Пока дышу... - читать онлайн бесплатно полную версию (весь текст целиком)
Интервал:
Закладка:
2 января 1942 года
Много тяжело раненных фрицев. Немцы бросают своих запросто на произвол судьбы. Оказываем помощь. Наступаем. Мосты все взорваны. У здоровых кости трещат от этих гатей, а каково раненым?

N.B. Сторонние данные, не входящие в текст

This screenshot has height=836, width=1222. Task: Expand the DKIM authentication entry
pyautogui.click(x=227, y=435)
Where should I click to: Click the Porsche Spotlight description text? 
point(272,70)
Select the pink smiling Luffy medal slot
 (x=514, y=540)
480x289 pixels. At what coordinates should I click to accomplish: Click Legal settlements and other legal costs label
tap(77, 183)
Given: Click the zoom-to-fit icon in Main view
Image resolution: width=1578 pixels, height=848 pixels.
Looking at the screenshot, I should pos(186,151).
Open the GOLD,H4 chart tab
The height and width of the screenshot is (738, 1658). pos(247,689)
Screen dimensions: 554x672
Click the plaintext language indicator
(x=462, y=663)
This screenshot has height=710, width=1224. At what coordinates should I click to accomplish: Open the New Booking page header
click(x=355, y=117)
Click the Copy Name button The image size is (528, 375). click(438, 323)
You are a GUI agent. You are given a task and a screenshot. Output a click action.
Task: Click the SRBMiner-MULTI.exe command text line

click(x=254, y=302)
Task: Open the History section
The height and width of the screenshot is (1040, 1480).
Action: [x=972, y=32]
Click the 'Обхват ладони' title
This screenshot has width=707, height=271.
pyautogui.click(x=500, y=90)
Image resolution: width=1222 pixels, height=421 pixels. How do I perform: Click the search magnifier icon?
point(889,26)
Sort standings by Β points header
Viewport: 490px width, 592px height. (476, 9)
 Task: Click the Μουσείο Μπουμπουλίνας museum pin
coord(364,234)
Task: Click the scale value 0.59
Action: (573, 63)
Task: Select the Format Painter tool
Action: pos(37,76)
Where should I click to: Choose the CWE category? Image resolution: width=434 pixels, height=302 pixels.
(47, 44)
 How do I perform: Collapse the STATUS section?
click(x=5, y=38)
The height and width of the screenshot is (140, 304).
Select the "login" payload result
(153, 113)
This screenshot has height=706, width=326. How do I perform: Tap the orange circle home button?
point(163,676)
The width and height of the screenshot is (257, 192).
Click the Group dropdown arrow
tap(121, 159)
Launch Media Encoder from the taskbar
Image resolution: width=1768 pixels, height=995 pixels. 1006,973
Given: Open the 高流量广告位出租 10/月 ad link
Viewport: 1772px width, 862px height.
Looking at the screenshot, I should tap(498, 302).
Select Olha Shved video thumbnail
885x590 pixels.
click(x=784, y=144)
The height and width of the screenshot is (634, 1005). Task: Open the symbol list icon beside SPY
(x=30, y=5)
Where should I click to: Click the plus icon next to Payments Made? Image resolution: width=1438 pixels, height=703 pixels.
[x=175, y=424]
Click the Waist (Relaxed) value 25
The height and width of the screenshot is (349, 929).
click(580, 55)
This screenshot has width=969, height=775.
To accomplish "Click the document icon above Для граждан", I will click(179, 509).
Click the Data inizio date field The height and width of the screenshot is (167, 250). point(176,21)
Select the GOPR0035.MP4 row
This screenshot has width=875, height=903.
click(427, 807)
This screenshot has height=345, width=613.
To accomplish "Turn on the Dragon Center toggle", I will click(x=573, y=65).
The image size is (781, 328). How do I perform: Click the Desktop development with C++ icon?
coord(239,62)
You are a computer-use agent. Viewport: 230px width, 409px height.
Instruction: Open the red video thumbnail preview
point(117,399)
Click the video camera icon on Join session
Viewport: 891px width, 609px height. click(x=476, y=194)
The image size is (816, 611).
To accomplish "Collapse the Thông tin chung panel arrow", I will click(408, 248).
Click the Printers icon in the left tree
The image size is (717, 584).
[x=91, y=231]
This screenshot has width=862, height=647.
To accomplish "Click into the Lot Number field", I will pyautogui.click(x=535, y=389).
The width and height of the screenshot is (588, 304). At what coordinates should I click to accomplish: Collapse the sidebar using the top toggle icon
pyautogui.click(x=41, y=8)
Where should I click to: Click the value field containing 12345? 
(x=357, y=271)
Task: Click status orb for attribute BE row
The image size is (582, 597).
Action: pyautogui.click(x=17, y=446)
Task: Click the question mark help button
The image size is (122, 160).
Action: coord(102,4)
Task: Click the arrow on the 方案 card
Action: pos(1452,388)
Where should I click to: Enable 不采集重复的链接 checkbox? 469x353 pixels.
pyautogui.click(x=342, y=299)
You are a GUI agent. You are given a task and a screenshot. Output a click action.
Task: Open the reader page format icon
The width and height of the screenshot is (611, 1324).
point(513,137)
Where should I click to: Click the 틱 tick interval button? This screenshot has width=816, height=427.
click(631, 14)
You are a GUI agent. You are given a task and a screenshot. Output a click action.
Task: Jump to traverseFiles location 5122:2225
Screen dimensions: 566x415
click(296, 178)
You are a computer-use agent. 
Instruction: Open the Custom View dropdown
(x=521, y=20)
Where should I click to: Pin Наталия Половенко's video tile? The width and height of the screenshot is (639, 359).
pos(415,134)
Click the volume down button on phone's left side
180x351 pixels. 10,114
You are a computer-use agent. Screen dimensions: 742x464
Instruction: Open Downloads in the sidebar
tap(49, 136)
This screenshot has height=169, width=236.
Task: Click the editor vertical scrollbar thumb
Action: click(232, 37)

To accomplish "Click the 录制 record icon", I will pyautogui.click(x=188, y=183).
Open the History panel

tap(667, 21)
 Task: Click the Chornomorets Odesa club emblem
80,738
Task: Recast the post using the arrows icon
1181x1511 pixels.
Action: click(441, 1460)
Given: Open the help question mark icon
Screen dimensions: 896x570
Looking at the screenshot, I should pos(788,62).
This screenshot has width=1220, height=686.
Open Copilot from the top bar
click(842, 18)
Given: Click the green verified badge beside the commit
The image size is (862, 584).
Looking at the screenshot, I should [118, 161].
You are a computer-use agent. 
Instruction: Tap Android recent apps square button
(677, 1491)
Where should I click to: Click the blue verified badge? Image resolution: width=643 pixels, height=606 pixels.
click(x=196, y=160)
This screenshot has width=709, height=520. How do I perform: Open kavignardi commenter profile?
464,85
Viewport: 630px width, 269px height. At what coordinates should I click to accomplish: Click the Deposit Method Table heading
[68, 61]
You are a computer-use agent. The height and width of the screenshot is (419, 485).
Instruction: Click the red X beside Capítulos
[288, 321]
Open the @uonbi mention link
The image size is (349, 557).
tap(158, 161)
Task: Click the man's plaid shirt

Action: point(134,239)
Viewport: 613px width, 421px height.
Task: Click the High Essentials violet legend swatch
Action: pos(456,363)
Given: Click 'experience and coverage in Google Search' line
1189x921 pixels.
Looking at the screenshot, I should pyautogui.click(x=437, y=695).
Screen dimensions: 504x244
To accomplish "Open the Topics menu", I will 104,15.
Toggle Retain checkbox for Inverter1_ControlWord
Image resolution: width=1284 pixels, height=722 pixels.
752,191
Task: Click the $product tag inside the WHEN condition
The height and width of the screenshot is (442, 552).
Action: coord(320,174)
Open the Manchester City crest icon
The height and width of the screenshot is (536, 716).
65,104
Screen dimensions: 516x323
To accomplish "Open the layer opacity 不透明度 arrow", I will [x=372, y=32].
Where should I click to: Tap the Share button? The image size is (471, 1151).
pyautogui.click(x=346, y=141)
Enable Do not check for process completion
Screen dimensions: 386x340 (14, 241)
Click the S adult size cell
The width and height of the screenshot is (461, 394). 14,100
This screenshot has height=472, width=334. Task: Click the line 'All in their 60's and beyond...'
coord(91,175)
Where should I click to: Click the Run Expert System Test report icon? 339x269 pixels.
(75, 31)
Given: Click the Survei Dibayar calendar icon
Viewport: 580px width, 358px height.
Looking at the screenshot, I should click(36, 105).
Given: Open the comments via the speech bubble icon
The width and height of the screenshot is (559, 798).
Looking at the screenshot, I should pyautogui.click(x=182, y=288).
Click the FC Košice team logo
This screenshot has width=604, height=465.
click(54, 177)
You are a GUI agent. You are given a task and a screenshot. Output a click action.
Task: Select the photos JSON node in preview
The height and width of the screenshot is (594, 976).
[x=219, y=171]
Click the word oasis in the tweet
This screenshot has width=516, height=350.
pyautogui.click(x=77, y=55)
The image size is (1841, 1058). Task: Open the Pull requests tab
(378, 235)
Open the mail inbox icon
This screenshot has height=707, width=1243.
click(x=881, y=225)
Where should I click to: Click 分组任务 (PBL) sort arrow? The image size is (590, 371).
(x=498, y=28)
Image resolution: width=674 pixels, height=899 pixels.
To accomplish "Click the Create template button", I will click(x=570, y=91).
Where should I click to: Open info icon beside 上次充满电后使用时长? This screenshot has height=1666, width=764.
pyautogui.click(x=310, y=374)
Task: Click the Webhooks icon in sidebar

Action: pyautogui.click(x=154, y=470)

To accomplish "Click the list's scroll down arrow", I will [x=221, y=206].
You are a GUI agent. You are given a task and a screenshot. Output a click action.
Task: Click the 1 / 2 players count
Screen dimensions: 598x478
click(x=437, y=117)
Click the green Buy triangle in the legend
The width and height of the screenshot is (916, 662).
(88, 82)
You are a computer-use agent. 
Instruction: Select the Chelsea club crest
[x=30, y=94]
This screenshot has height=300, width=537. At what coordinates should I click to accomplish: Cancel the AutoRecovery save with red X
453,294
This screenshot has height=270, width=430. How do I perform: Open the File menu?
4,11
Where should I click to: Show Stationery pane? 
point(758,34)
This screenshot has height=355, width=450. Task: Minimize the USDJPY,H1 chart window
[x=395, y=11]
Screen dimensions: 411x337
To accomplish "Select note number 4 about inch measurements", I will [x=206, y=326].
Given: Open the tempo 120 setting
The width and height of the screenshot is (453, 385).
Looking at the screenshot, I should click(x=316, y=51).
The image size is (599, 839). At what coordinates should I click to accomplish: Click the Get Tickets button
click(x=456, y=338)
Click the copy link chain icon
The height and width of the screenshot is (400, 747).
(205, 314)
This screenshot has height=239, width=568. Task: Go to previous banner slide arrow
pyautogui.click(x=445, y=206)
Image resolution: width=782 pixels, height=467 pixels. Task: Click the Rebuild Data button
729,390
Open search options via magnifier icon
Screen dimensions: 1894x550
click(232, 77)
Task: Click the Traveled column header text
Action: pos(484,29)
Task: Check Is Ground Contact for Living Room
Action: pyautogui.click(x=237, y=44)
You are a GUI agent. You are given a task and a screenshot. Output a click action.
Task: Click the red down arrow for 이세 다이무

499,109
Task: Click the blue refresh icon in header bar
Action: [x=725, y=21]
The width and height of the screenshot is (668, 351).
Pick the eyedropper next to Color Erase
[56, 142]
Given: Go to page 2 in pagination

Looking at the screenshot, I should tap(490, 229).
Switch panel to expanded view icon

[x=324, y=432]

Видел лагерь наших раненых военнопленных в Можайске — в церкви. Лежат покорные. Ни на что не жалуются и не просят помощи. Некоторые при разговоре плачут. Силы у многих пришли к концу. С трудом шевелят губами. Пищу не получали около двух недель. Вместо воды — грязный снег. Всюду трупы. Сотни трупов.
Февраль
К Наташе приехала мать. Нет сил, говорит, ждать писем от дочери. У меня никого больше не осталось на свете. Не уйду от вас. Что будет, то будет! Пришлось зачислить санитаркой. Характер у тетки свирепый. Раненые ее побаиваются, прозвали «генералом».
Март
Бендич и Мурзилка все-таки поженились! Подружки отгородили им простыней закуток в углу землянки. Днем снимают, на ночь вешают. Сегодня чуть было не попались. Приехало высокое начальство. Скорее простыню долой, Бендичу на голову косынку, самого под одеяло. Мурзилка рядом. Начальство ничего не заметило, благо горела только «летучая мышь».
Апрель
В команде выздоравливающих трое бывших уголовников. Публика мрачноватая, но у всех ордена Красной Звезды. Верховодит всей командой Воскобойников. Узнав, что у меня украли часы, сначала не поверил. Через час принес штук двадцать часов, три четверти из них трофейных. Поглядел — моих нет. Воскобойников сапогом раздавил все часы в присутствии всей команды. Все молчат. Через полчаса вернулся и принес мои. Утром на физзарядке одного орла не было. Сказали — заболел. Я навестил. «Фонари» под глазами и сломано ребро.
Май
Получил выговор. И по заслугам. Лезеревич констатировала смерть у Ястребова. Вынесли на носилках в морг, а когда перекладывали на пол, Ястребов застонал. Санитары сбежали, по дороге наткнулись на замполита. Ястребов умер через трое суток, но это ничего не меняет. Факт есть факт! Лезеревич плачет, а мне ее не жалко! Дешевые слезы.
Июль
Тяжелая история случилась сегодня у Сони Черевичной. Вызвали ее срочно к майору Великанову. Это пограничник, войну начал лейтенантом. Два ордена Красного Знамени. У нас второй раз, но сейчас ему не повезло.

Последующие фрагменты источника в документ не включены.